Target position records
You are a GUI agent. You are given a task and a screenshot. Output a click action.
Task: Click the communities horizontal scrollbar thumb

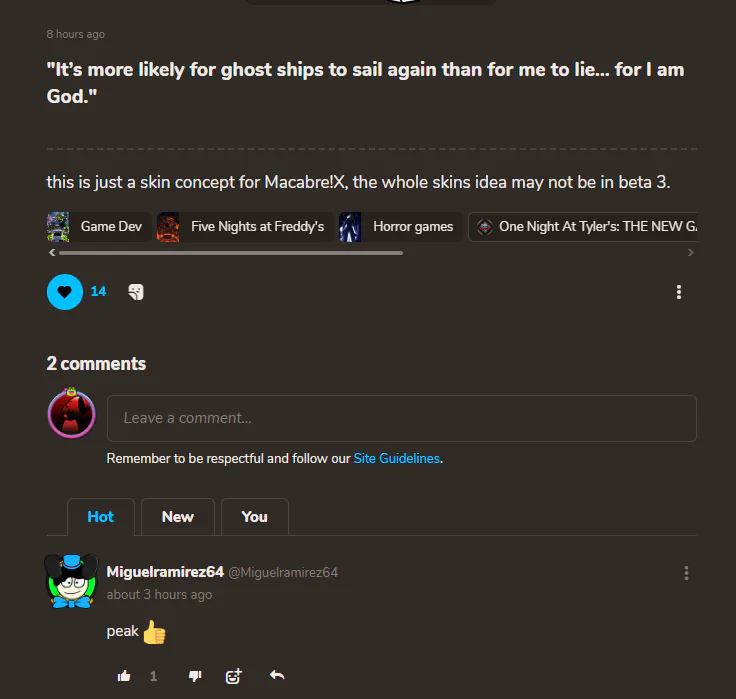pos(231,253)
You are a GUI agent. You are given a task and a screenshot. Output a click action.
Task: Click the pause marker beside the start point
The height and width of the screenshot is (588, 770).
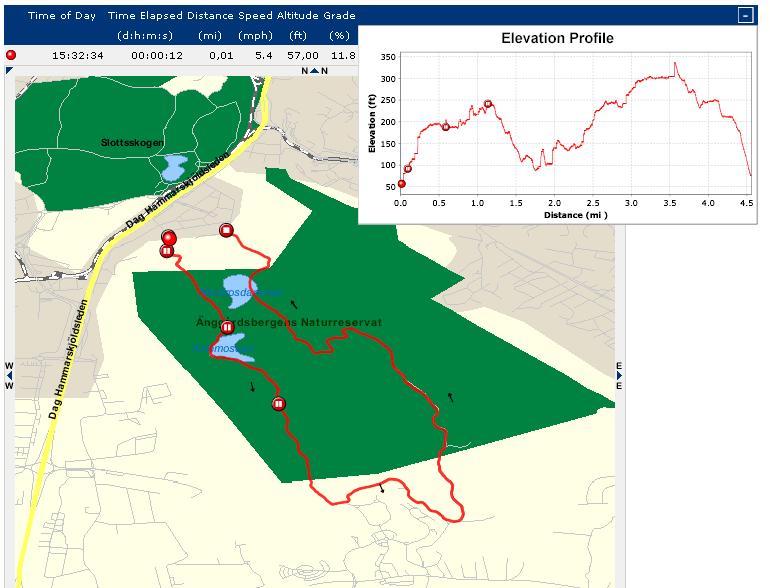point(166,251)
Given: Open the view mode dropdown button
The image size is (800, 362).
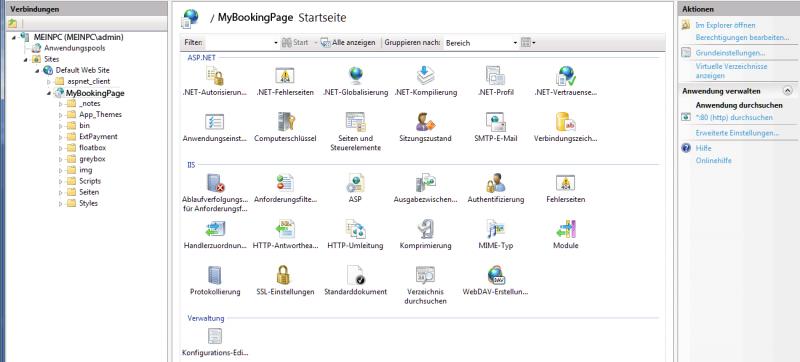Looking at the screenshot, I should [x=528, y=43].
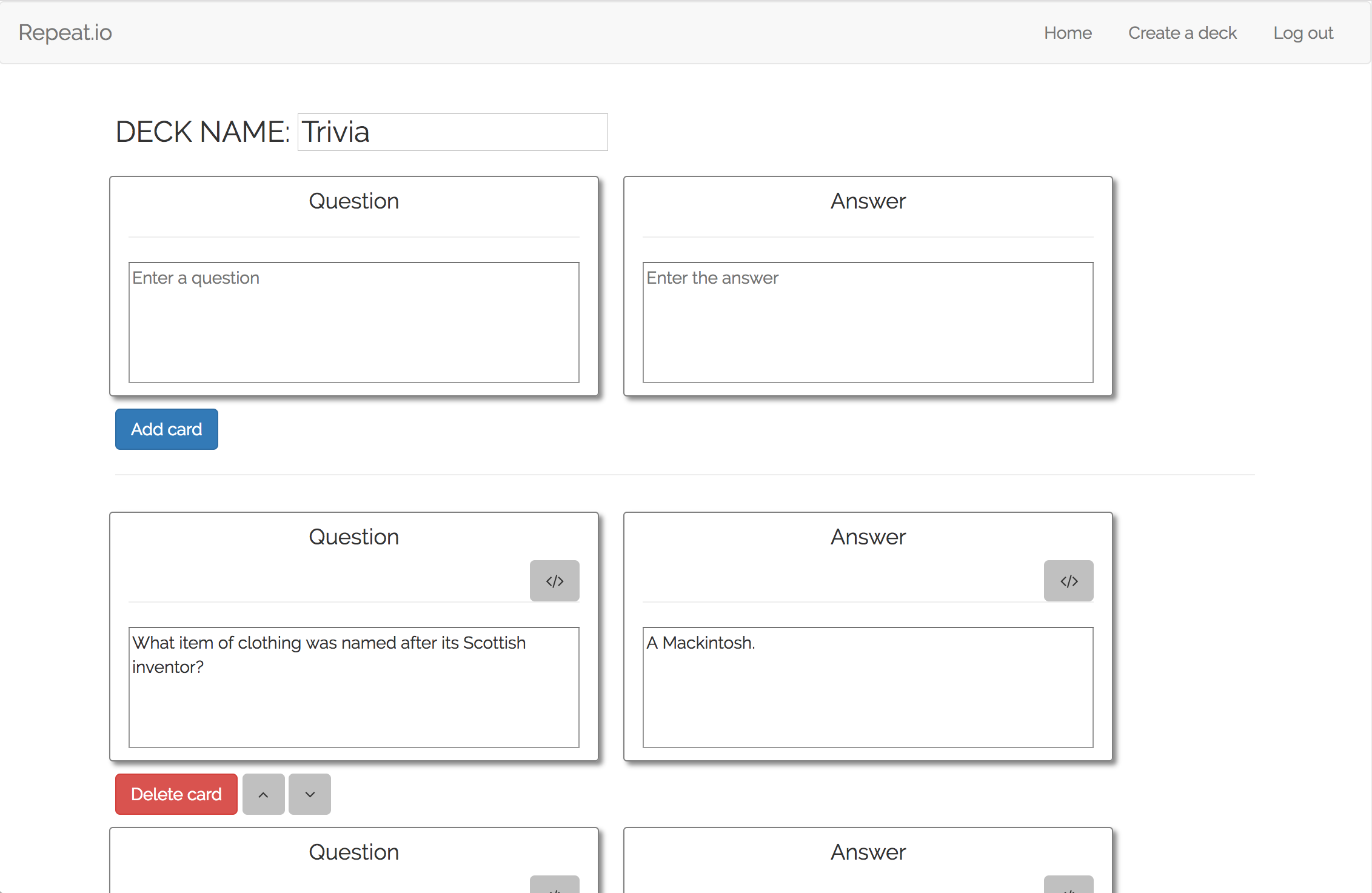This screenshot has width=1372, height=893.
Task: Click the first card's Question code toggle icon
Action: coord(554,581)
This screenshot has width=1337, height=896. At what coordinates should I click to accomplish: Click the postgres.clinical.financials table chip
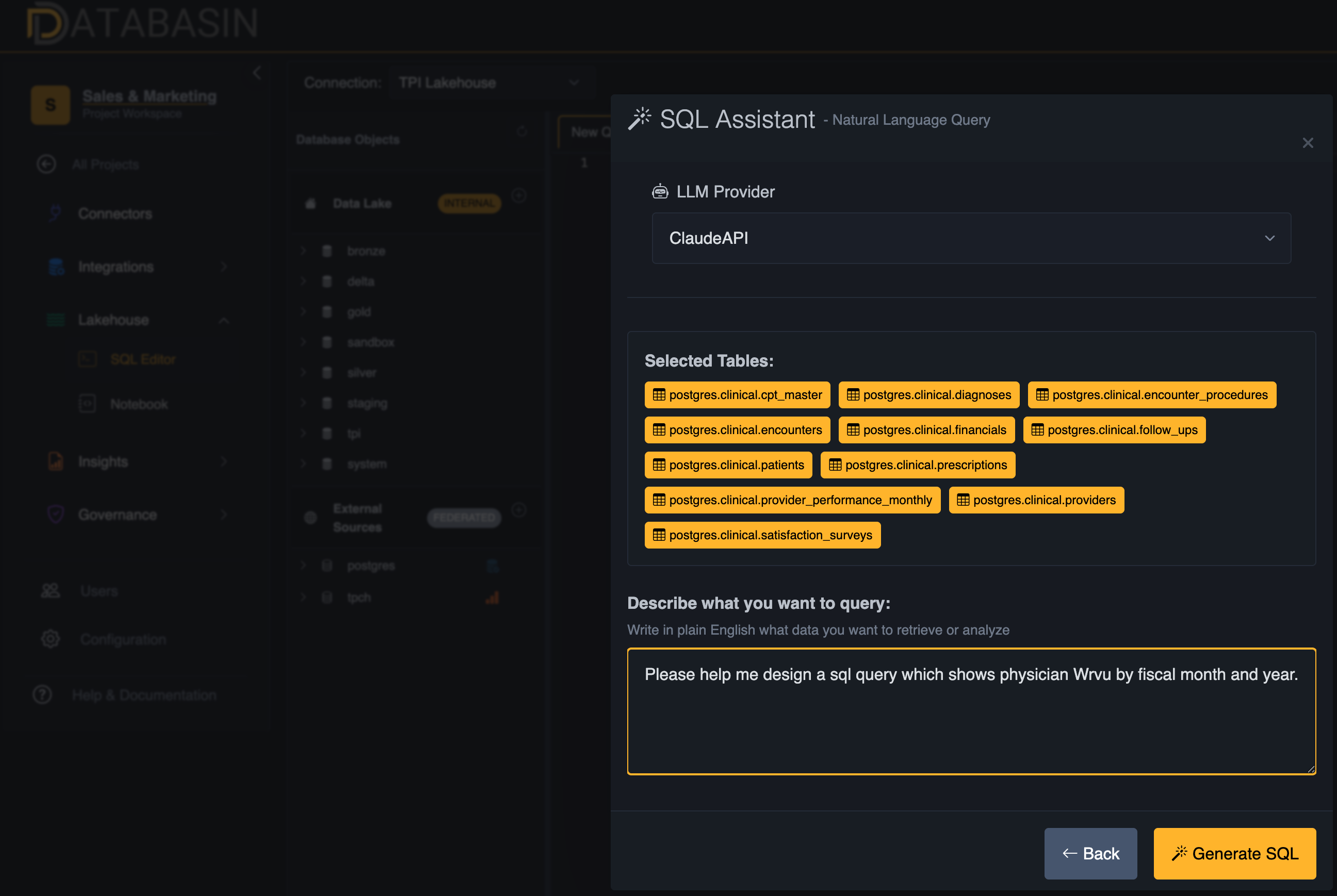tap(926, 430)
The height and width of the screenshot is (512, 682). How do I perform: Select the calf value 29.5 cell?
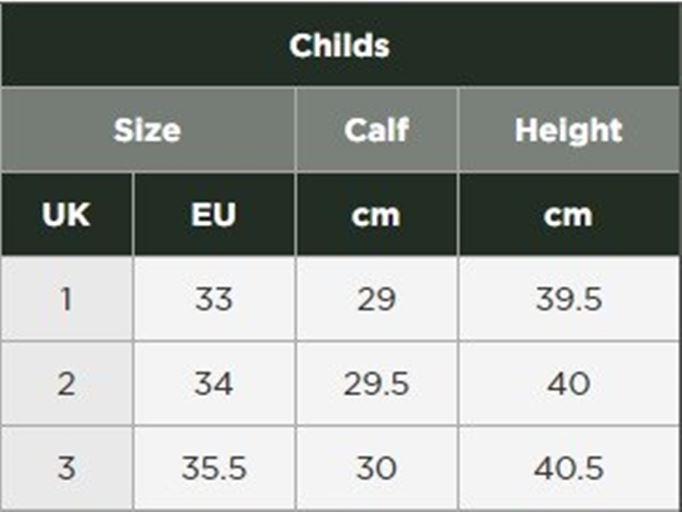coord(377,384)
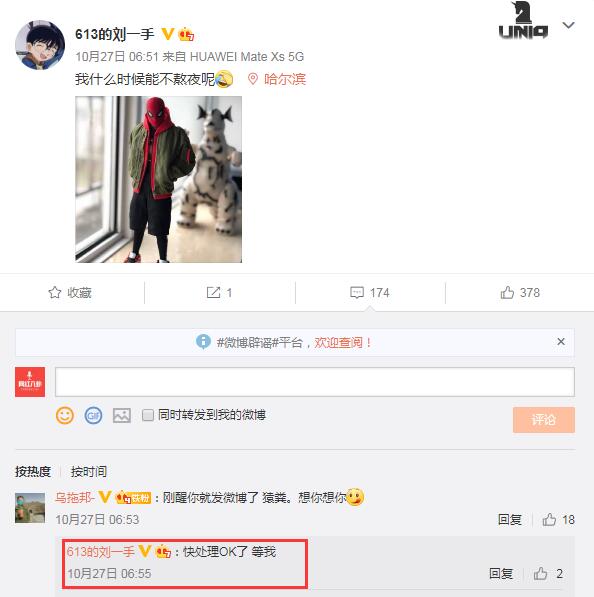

## EXERCISE DIRECTIONS
Change "GUI agent" to "interface agent" throughout all of the items above, leave everything else as it is, and leave out the pictures when you give the lines again.

## ANSWER TO THIS TASK
You are a interface agent. You are given a task and a screenshot. Output a click action.
Task: Click the communities horizontal scrollbar thumb

pos(231,253)
You are a interface agent. You are given a task and a screenshot. Output a click action.
Task: Click the pause marker beside the start point
The height and width of the screenshot is (588, 770).
point(166,251)
Given: Open the view mode dropdown button
The image size is (800, 362).
Looking at the screenshot, I should [x=528, y=43].
This screenshot has width=1372, height=893.
Task: Click the first card's Question code toggle icon
Action: coord(554,581)
This screenshot has width=1337, height=896. At what coordinates should I click to accomplish: Click the postgres.clinical.financials table chip
tap(926, 430)
The height and width of the screenshot is (512, 682). How do I perform: Select the calf value 29.5 cell?
coord(377,384)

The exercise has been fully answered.